The present study has several limitations that must be considered. First, the cross-sectional design precluded conclusions on the temporal relationship of elevated circulating omentin-1 with diabetic osteoporosis. Thus, further large-scale longitudinal studies are needed, especially to determine the role of circulating omentin-1 in the development of diabetic osteoporosis. Second, imaging examination was not performed in all patients with T2DM. Thus, highly prevalent nonsymptomatic vertebral fractures cannot be ruled out, which will likely underestimate the rule prevalence of diabetic osteoporosis and fractures. Remarkably, though, self-report of previous physician diagnosis is often used to assess the rate of osteoporosis, fractures, and/or diabetes in large-scale population studies. We were also unable to distinguish between different types of fractures, given the small number of people for each type of fracture. Third, we only evaluated leukocytes and its subtypes as inflammation markers, and Hb, bilirubin, UA, GGT, and albumin as oxidative stress parameters. The lack of classical inflammatory and oxidative stress markers such as TNF-α, IL-6, glutathione, superoxide dismutase, or 8-iso-prostaglandin F2α analysis and/or correlation makes it difficult to draw any consistent conclusion regarding the possibility of these indicators as mentioned above to predict evaluated circulating omentin-1 and the development of diabetic osteoporosis. Fourth, although many potential confounding variables were included in the analysis, it is possible that not all risk factors may have been adequately captured in our study. Despite these limitations, the current study is not without strengths, including a relatively large sample size, the use of a standardized method at a single center, and thorough adjustment for possible confounders, which can raise the reliability of our findings. Moreover, our study, to our knowledge, provides the first clinical evidence on a potential link between circulating omentin-1 and diabetic osteoporosis.

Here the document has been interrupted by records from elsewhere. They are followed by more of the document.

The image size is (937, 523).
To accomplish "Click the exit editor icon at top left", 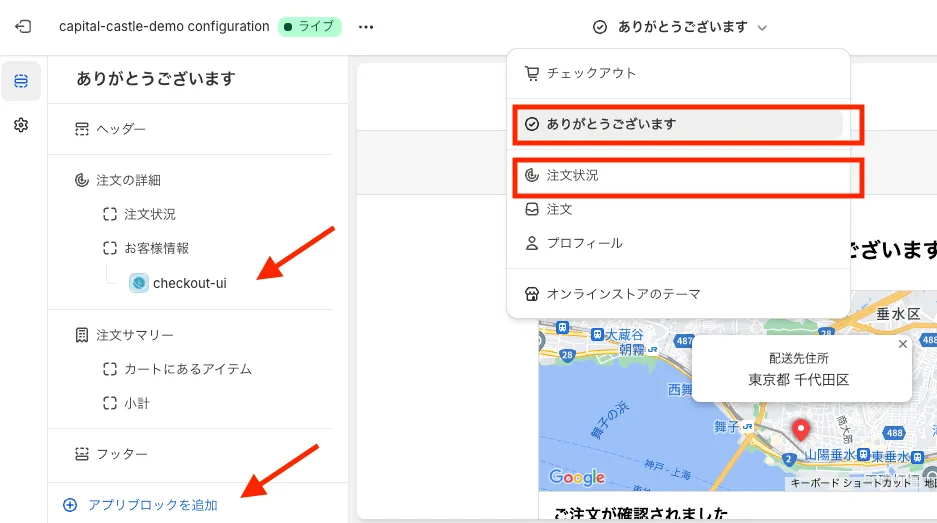I will pyautogui.click(x=23, y=27).
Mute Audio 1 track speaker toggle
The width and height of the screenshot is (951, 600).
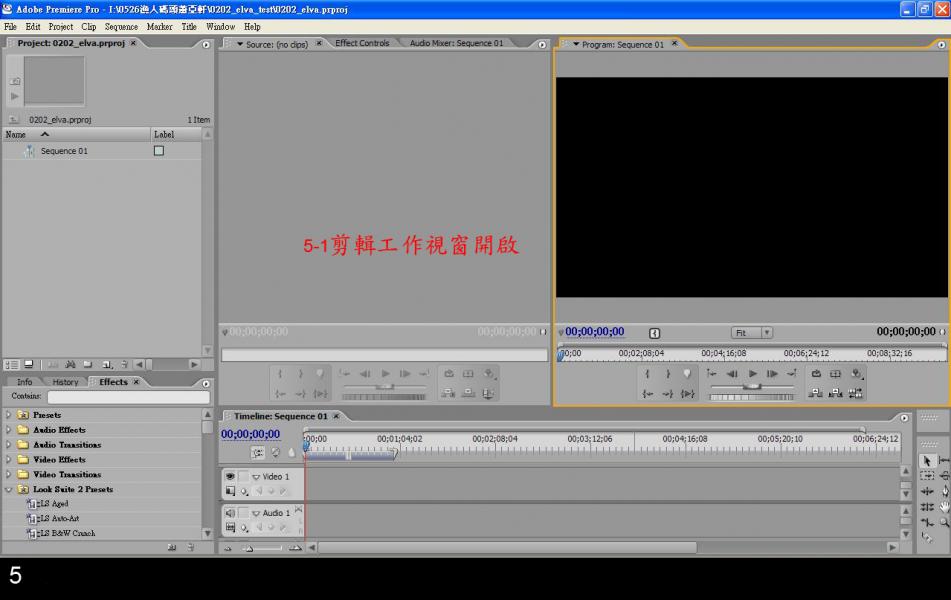230,513
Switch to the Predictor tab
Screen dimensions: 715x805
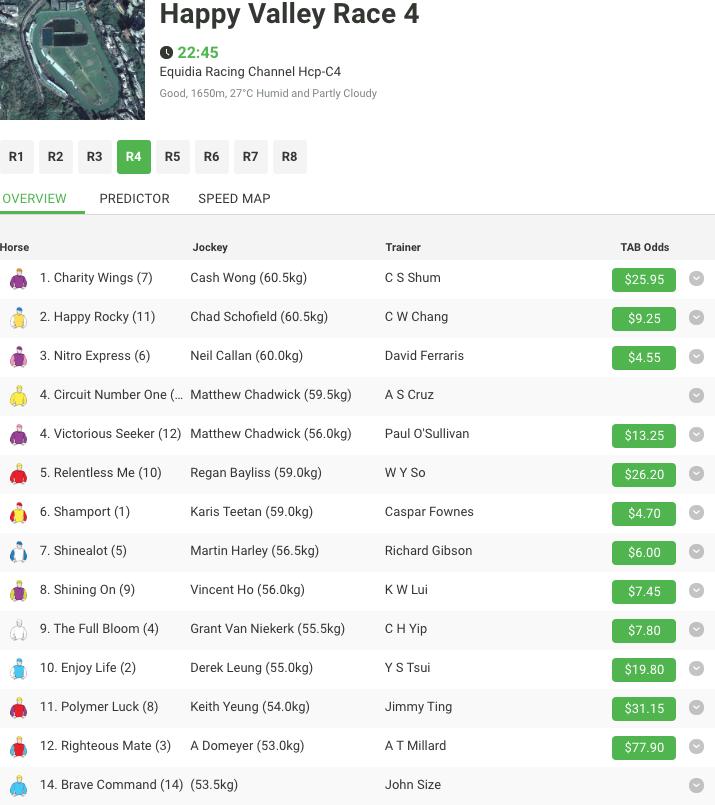(x=134, y=198)
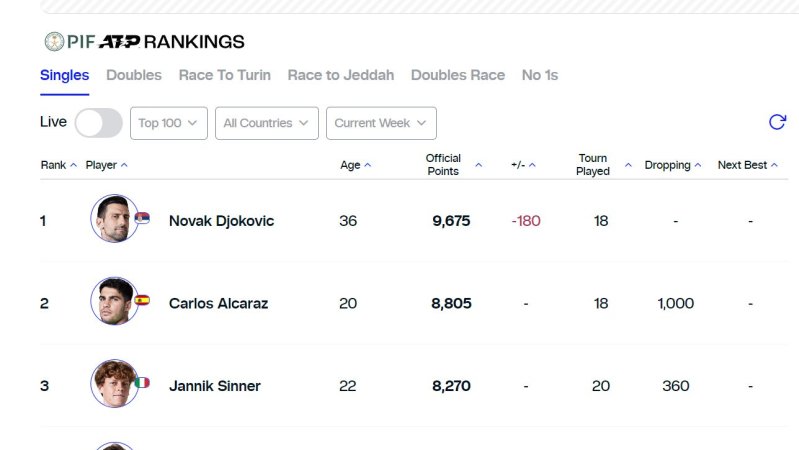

In summary, our study demonstrated that circulating omentin-1 level is significantly elevated in patients with diabetic osteoporosis, and it is an independent predictor of the presence of female diabetic osteoporosis, thereby suggesting that circulating omentin-1 may be a potential biomarker for osteoporosis in female patients with T2DM. However, further prospective, large-scale, randomized controlled studies are warranted to establish our results and elucidate the underlying mechanism of the association between circulating omentin-1 and diabetic osteoporosis.